━━ DATASET RECORDS ━━

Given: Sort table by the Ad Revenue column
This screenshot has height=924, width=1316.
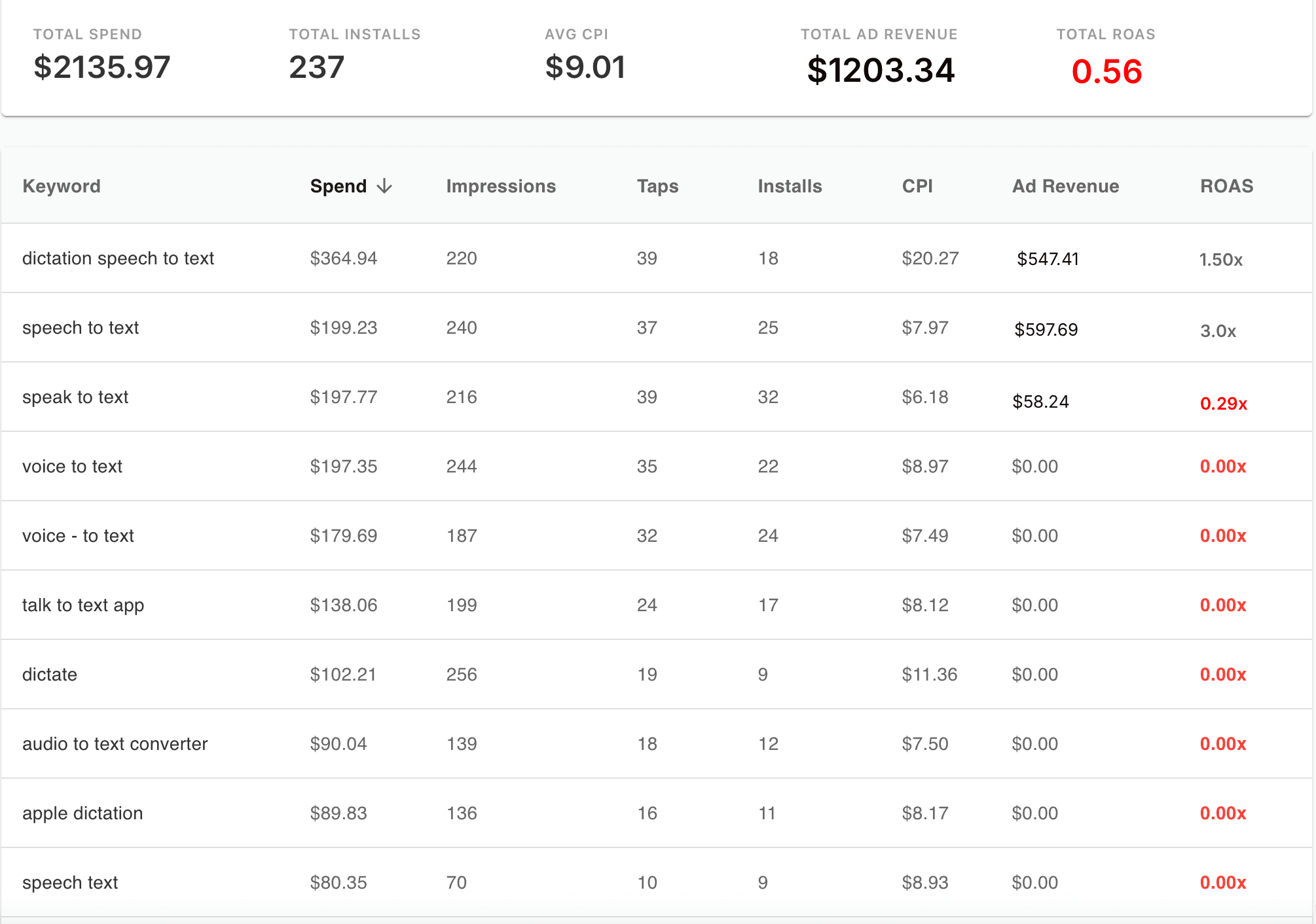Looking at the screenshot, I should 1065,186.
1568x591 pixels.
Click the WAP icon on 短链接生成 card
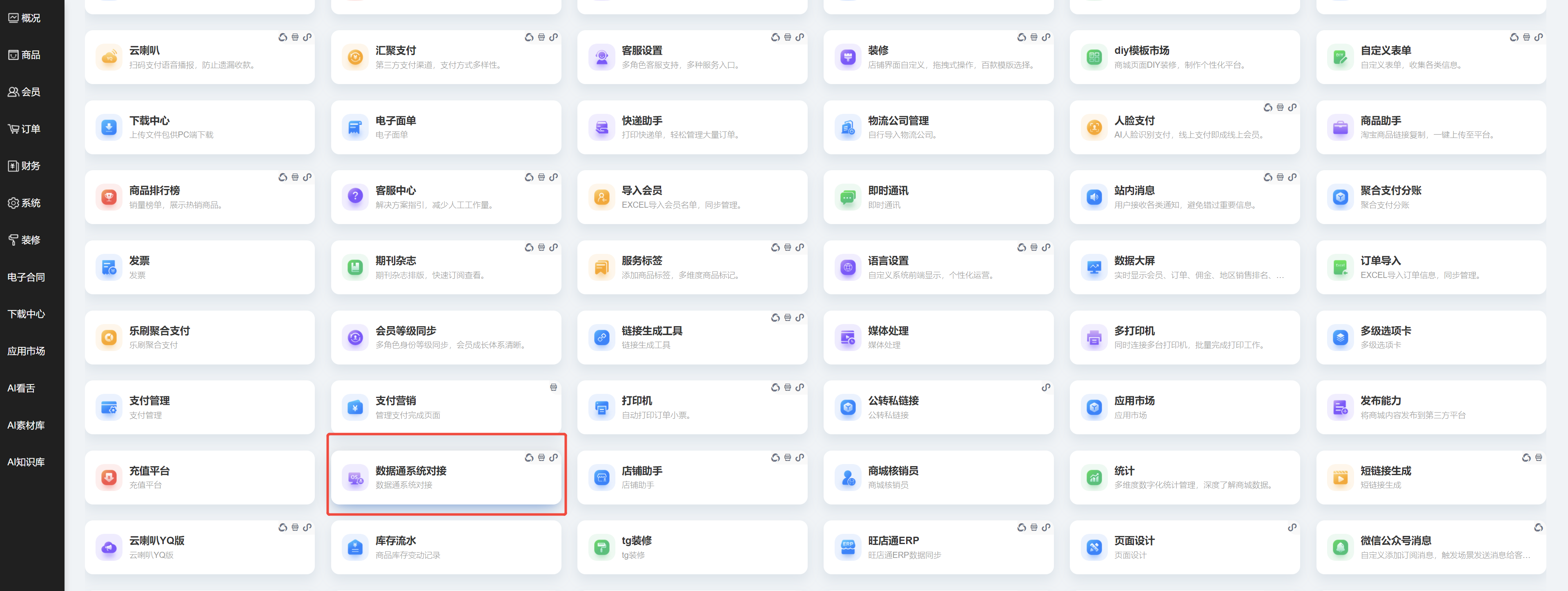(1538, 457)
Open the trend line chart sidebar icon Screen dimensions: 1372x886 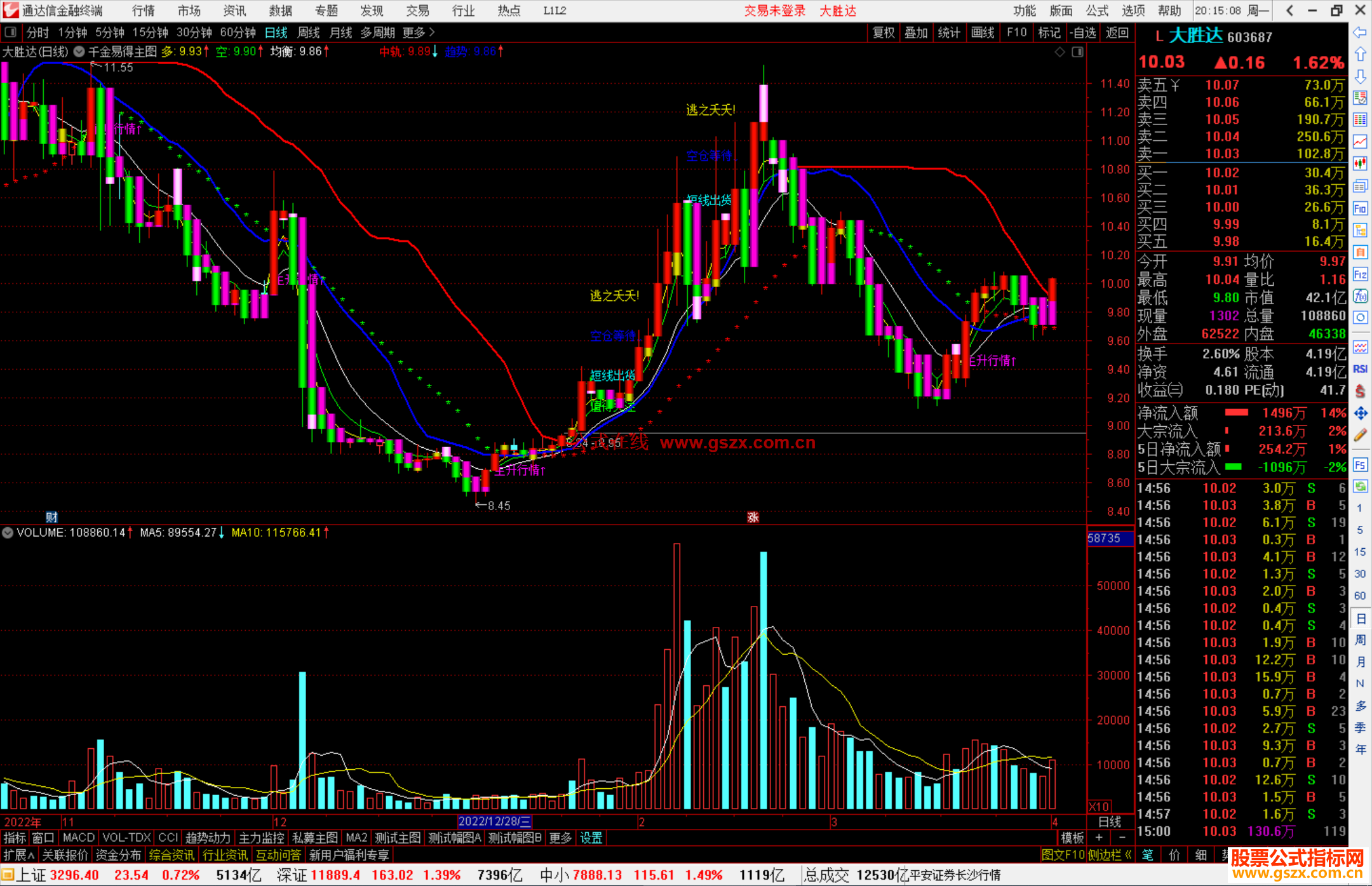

━━━

Transcribe all of the lines above exactly as given. The pictures stay out.

REPLY TO THE EXERCISE:
Given: Sort table by the Ad Revenue column
This screenshot has height=924, width=1316.
Looking at the screenshot, I should 1065,186.
1568x591 pixels.
Click the WAP icon on 短链接生成 card
(1538, 457)
Open the trend line chart sidebar icon Screen dimensions: 1372x886 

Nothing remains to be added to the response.